Science Fair Project Encyclopedia
Red Bull is the brand name of an Austrian carbonated soft drink. Sold as an energy drink and to combat mental fatigue, it contains about 5 teaspoons of sugar, 1000 mg of taurine, 600 mg of glucuronolactone, B-complex vitamins and 80 mg of caffeine (as much as one cup of coffee). A sugar-free version has been available since the beginning of 2003. It is popular as a mixer, notably with vodka or Jägermeister. Red Bull is produced and sold worldwide. Almost 1 billion of the slim 250ml cans were sold in 2000 in over 100 countries, 260 million of them in the UK. In 2003, almost 2 billion cans were sold in over 120 countries.
The drink was created by Dietrich Mateschitz. He adapted it from the Thai beverage Krating Daeng (กระทิงแดง) in 1984 and approached the local firm TC Pharmaceuticals to manufacture it. They agreed, and took a 51% stake in his firm, Red Bull GmbH. It was launched in 1987, supported by sleek advertising and, with its high-priced small blue-and-silver can, targeted at young urban professionals. The advertising slogan of Red Bull in the United States, United Kingdom, Canada and Australia is Red Bull Gives You Wings and focuses on the stimulant properties of the drink.

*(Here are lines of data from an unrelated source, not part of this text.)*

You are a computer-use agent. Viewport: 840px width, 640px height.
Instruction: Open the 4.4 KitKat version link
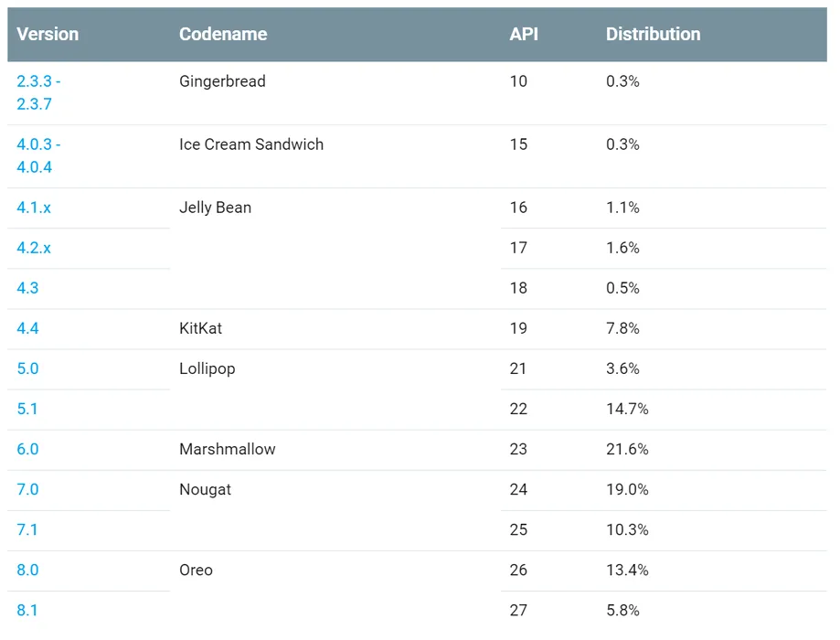pos(27,328)
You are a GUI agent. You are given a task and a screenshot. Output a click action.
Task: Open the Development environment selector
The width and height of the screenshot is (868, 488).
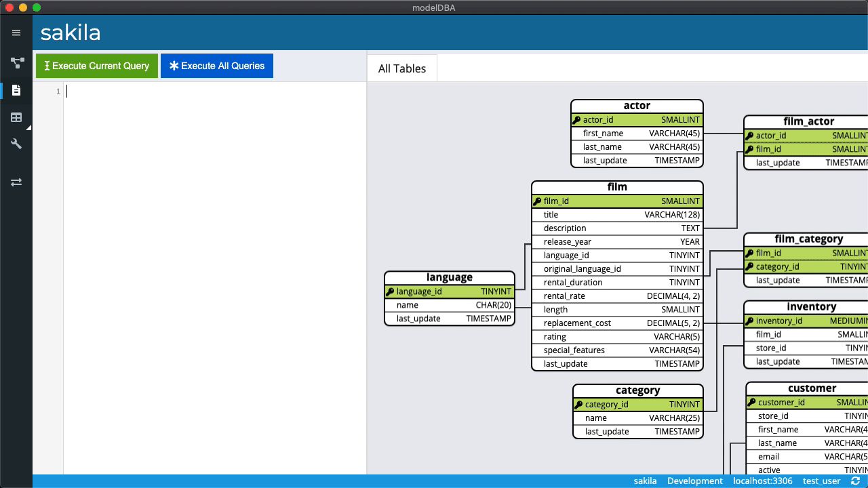pos(695,481)
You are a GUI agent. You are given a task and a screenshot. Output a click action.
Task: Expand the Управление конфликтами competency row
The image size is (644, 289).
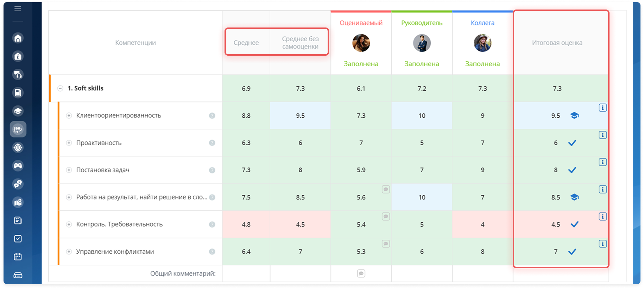[x=69, y=252]
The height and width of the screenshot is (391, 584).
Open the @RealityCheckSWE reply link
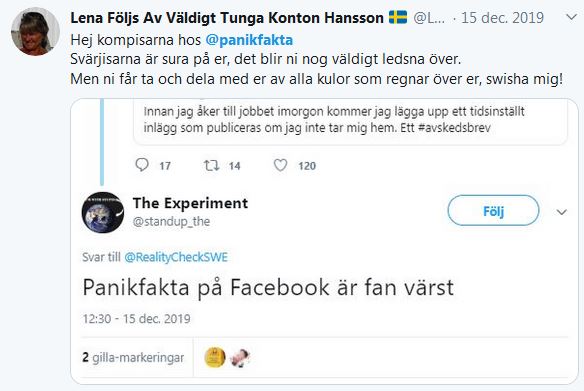tap(176, 257)
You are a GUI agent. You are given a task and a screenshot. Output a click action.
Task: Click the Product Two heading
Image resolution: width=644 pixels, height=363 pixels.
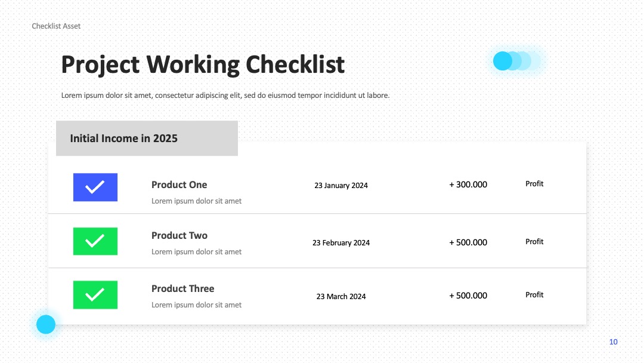pos(179,236)
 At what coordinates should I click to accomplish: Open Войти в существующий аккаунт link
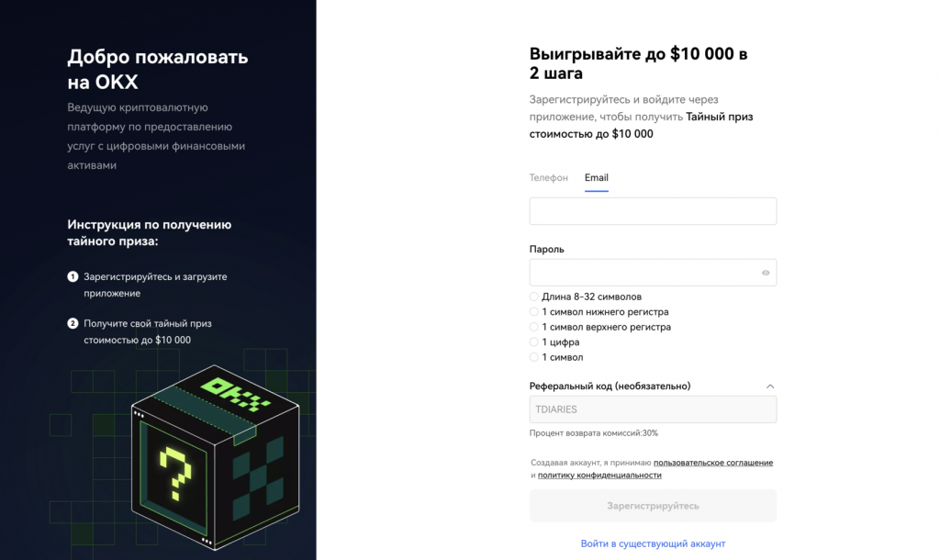pos(653,543)
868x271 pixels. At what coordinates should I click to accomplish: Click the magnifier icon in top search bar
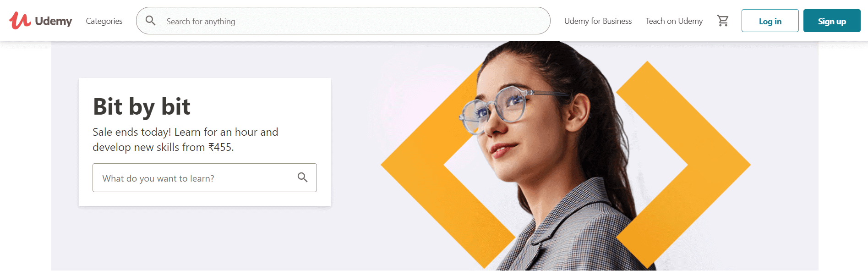pos(150,21)
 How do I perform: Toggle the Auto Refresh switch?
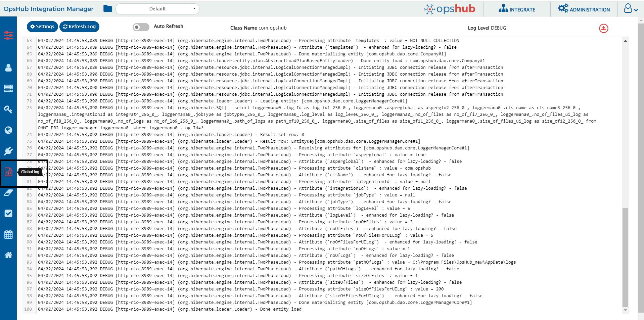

Despite its rapid success having quickly attracted imitators, Red Bull is still dominant in the energy drink market (70 percent of the marketshare in 2003).
Having sponsorship presence in the sport for some time, on November 15, 2004, Red Bull confirmed that they had acquired the Jaguar Formula One team from Ford Motor Company, creating Red Bull Racing, set to enter in the 2005 season.
Potential health risks
In 2000, Ross Cooney, a healthy, 18 year old basketball player from Limerick in Ireland died after sharing four cans of the drink before a gaelic football game. An inquiry into his death ruled that he died from Sudden Arrhythmia Death Syndrome and the connection to Red Bull was inconclusive.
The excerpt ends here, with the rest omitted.